Instructions to follow – From the records below, pull each line that has "computer".

Saved entries –
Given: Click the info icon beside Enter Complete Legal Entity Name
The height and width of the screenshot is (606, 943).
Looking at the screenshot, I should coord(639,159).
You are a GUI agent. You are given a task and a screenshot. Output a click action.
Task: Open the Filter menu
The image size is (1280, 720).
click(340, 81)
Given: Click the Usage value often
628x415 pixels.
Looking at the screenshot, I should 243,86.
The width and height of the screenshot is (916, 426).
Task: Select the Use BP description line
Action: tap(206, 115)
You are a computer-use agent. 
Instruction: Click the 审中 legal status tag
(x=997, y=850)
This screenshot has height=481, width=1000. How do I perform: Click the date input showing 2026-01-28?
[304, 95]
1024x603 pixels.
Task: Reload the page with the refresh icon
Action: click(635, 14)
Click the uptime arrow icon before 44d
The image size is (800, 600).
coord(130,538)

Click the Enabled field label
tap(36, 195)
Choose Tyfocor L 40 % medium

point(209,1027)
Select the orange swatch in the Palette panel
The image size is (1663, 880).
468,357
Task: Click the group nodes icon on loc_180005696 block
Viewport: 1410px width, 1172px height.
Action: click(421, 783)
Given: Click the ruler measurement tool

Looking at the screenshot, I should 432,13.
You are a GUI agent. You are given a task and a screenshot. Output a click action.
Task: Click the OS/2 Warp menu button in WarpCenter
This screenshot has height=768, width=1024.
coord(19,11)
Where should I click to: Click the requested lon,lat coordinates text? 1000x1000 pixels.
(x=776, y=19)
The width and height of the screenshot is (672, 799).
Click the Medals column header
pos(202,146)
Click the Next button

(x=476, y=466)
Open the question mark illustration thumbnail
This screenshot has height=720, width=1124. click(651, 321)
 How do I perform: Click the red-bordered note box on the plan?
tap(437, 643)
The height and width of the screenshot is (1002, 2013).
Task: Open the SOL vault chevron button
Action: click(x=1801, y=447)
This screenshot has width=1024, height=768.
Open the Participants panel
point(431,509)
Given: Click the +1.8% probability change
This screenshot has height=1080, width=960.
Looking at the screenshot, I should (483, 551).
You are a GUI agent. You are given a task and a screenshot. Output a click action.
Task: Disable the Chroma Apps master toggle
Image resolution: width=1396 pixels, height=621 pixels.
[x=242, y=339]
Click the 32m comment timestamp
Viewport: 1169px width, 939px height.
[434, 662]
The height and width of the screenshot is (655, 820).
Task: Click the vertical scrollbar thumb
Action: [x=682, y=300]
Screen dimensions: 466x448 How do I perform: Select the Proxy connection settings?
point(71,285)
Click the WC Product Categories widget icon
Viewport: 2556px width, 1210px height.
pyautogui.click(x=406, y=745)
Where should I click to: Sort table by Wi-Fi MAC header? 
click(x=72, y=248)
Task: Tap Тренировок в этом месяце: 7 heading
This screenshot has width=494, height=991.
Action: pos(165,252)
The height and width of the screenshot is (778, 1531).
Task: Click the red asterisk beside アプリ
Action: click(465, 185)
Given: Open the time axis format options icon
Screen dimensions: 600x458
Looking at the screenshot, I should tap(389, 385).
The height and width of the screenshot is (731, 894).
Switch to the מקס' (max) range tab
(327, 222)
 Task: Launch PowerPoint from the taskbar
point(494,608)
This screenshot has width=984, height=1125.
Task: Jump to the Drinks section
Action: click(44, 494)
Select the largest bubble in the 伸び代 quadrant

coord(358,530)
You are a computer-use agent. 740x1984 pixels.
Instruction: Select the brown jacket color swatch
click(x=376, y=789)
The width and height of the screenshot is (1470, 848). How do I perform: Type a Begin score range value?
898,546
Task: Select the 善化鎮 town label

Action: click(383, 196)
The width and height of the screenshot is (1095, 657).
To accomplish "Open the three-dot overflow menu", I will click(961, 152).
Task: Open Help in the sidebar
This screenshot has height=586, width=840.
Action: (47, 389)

Answer –
You are a computer-use agent. 
You are a computer-use agent. 740x1984 pixels.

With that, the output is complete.